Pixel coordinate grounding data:

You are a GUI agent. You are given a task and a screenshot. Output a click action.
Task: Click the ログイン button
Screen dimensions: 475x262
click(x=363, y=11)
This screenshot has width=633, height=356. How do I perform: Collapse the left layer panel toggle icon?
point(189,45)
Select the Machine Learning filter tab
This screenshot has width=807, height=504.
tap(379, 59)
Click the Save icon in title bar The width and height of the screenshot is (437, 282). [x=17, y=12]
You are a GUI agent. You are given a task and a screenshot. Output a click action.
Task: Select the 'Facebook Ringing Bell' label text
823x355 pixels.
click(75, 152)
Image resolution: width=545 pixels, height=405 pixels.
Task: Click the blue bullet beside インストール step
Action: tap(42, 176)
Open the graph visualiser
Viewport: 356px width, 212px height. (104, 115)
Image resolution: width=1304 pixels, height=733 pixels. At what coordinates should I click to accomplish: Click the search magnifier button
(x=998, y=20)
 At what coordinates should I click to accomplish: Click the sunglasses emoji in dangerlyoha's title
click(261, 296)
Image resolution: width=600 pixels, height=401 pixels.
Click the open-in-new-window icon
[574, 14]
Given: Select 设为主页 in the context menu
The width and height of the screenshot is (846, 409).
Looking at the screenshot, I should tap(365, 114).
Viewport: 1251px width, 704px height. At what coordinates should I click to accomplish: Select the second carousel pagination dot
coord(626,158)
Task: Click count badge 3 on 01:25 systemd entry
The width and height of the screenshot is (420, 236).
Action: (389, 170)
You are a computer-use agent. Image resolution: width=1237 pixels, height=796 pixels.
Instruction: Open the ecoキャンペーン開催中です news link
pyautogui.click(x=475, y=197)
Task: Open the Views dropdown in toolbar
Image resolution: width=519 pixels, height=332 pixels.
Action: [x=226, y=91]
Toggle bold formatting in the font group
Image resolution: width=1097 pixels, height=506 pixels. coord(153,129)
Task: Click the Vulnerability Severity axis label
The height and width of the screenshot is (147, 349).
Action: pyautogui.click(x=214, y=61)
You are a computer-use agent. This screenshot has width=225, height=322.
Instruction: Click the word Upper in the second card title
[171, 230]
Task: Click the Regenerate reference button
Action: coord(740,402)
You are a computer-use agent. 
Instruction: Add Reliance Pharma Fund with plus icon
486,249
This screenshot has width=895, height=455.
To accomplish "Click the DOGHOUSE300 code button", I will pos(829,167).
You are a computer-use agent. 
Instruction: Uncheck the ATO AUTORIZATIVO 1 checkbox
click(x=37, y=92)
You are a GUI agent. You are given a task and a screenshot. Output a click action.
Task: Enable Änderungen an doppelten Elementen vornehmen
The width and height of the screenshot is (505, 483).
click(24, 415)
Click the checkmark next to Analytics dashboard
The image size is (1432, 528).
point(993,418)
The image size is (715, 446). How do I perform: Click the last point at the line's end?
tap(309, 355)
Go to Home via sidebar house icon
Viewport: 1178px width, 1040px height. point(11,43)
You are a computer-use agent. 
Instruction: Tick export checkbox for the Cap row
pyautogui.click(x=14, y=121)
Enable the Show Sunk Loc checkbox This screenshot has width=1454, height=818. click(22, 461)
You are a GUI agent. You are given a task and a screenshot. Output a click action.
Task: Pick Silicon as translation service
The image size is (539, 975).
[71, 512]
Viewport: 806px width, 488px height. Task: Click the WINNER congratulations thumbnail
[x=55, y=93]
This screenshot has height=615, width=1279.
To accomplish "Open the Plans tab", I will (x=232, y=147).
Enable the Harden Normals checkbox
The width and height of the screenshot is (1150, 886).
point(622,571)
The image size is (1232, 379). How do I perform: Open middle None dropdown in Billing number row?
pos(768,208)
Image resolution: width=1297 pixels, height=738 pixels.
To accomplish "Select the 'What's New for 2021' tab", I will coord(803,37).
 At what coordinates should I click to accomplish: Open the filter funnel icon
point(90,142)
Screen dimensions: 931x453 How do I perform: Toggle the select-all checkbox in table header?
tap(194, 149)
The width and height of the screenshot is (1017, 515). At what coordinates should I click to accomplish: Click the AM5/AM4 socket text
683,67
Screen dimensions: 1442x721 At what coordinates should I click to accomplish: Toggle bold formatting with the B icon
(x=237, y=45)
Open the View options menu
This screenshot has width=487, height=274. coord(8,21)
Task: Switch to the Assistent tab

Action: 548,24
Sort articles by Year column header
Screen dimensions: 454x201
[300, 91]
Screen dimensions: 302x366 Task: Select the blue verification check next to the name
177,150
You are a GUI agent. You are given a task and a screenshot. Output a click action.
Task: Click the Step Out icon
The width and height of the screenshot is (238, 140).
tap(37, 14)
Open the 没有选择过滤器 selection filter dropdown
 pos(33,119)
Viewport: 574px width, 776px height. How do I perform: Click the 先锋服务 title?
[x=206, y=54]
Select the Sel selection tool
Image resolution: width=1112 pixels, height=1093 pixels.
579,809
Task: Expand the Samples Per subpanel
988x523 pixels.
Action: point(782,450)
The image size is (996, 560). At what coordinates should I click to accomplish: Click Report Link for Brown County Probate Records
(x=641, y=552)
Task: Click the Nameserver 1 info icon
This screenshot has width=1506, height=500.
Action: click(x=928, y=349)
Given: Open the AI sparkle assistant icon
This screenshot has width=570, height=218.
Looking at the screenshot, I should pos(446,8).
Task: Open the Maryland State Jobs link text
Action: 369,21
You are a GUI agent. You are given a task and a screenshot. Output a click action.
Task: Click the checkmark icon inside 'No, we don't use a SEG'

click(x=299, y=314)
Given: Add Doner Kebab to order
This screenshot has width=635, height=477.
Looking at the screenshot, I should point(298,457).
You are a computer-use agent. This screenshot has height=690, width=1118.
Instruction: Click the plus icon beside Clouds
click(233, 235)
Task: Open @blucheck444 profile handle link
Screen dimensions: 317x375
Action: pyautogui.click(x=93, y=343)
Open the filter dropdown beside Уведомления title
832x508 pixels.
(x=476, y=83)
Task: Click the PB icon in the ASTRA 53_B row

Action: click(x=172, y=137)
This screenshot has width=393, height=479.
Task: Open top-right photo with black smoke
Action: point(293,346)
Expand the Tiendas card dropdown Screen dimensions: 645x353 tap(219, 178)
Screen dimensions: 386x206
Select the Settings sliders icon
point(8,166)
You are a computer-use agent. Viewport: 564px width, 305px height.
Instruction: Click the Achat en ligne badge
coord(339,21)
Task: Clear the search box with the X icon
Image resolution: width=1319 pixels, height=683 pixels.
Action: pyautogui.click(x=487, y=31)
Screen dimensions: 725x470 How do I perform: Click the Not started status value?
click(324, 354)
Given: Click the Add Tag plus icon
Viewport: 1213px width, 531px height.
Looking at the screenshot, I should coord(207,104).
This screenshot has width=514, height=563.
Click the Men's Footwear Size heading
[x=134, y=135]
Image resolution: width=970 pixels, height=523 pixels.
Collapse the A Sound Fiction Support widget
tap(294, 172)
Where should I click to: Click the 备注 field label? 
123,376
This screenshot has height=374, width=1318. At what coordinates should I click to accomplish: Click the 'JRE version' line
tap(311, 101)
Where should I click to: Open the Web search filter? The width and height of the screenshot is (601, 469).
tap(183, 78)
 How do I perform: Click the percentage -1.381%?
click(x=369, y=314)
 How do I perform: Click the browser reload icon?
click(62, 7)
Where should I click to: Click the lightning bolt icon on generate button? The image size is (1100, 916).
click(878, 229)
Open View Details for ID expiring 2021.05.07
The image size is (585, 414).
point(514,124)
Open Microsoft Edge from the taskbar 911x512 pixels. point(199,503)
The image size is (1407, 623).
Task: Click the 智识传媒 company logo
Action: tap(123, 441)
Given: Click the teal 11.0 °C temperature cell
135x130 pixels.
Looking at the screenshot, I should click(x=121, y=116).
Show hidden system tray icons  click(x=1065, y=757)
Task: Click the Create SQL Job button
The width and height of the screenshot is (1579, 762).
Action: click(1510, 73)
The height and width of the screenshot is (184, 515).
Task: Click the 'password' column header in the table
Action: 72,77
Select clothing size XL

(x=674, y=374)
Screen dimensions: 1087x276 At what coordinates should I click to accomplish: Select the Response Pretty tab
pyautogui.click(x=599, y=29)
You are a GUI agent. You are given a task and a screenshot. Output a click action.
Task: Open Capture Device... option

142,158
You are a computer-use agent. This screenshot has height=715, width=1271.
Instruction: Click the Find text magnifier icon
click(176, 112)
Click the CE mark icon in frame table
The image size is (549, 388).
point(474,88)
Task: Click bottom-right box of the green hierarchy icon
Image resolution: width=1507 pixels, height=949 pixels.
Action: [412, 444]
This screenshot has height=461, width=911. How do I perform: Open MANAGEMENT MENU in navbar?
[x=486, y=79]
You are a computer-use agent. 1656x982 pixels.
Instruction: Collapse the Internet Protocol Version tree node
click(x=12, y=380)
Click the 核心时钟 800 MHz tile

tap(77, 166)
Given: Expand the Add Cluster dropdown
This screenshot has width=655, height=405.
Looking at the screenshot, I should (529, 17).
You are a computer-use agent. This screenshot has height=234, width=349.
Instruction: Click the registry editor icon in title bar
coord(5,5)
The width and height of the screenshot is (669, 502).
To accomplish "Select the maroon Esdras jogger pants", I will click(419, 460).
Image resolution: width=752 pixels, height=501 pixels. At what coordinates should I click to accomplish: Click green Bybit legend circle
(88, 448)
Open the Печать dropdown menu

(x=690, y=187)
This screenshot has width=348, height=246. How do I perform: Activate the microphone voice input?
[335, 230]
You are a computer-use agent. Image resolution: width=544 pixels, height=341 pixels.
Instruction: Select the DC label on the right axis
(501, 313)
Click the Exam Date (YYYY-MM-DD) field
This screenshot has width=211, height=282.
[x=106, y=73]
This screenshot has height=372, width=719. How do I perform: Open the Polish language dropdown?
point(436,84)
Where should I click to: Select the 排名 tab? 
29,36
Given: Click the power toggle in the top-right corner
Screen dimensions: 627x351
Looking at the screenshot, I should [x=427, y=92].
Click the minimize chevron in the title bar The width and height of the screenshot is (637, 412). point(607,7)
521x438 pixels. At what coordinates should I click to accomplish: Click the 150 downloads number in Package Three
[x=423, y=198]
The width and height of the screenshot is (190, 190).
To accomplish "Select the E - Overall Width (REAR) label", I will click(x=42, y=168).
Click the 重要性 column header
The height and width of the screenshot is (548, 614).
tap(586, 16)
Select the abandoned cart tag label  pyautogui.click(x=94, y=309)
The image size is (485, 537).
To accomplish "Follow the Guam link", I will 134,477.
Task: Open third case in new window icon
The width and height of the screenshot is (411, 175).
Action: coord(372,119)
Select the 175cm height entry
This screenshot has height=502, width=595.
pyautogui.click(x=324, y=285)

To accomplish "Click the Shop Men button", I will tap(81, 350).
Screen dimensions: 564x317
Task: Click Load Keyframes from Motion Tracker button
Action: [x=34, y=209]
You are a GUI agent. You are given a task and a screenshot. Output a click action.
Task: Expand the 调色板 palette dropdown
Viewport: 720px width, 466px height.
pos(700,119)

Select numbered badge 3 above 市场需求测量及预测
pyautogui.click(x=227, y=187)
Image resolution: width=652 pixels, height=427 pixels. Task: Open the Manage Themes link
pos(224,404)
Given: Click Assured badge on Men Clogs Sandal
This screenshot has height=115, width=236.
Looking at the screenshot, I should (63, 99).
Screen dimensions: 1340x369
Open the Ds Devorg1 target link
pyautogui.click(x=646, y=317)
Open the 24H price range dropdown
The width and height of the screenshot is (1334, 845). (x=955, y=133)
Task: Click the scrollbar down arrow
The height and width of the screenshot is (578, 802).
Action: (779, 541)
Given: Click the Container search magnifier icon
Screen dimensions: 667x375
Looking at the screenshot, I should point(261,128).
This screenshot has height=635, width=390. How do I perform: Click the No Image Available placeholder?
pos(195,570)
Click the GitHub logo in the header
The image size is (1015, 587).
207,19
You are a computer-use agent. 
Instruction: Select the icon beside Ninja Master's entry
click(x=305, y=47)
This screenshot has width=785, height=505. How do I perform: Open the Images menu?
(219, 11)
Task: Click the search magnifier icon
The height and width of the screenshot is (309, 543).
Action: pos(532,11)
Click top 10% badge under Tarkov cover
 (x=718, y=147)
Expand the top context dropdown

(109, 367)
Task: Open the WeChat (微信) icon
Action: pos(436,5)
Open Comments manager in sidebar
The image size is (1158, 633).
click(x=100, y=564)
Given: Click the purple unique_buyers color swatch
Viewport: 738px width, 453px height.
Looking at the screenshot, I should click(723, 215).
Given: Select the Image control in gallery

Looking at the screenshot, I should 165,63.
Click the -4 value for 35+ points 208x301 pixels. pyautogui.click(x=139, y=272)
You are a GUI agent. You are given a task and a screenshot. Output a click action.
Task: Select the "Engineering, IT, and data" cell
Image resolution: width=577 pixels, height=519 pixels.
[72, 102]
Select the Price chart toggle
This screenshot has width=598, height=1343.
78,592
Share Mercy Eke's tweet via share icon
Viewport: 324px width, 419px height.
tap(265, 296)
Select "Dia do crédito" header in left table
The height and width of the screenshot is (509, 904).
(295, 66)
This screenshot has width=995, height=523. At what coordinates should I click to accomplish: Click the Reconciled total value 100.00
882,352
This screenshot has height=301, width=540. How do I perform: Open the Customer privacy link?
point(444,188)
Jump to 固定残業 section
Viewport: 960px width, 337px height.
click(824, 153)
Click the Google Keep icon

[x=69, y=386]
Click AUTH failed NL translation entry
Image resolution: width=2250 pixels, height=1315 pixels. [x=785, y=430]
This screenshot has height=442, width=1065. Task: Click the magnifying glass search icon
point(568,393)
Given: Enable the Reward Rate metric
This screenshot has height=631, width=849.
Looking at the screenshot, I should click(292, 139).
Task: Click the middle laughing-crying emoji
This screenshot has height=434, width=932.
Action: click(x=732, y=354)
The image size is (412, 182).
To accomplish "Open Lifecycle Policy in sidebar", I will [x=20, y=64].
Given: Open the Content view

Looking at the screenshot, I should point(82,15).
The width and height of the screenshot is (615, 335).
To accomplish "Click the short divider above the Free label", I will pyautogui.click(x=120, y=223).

# Exercise
Your answer should consist of copies of the lines above that include the string "computer".

# Answer for this exercise
You are a computer-use agent. Image resolution: width=1237 pixels, height=796 pixels.
You are a computer-use agent. This screenshot has width=225, height=322.
You are a computer-use agent. 
You are a computer-use agent. 
You are a computer-use agent. 
You are a computer-use agent. This screenshot has height=690, width=1118.
You are a computer-use agent. Viewport: 564px width, 305px height.
You are a computer-use agent. This screenshot has height=715, width=1271.
You are a computer-use agent. 1656x982 pixels.
You are a computer-use agent. This screenshot has height=234, width=349.
You are a computer-use agent. Image resolution: width=544 pixels, height=341 pixels.
You are a computer-use agent. 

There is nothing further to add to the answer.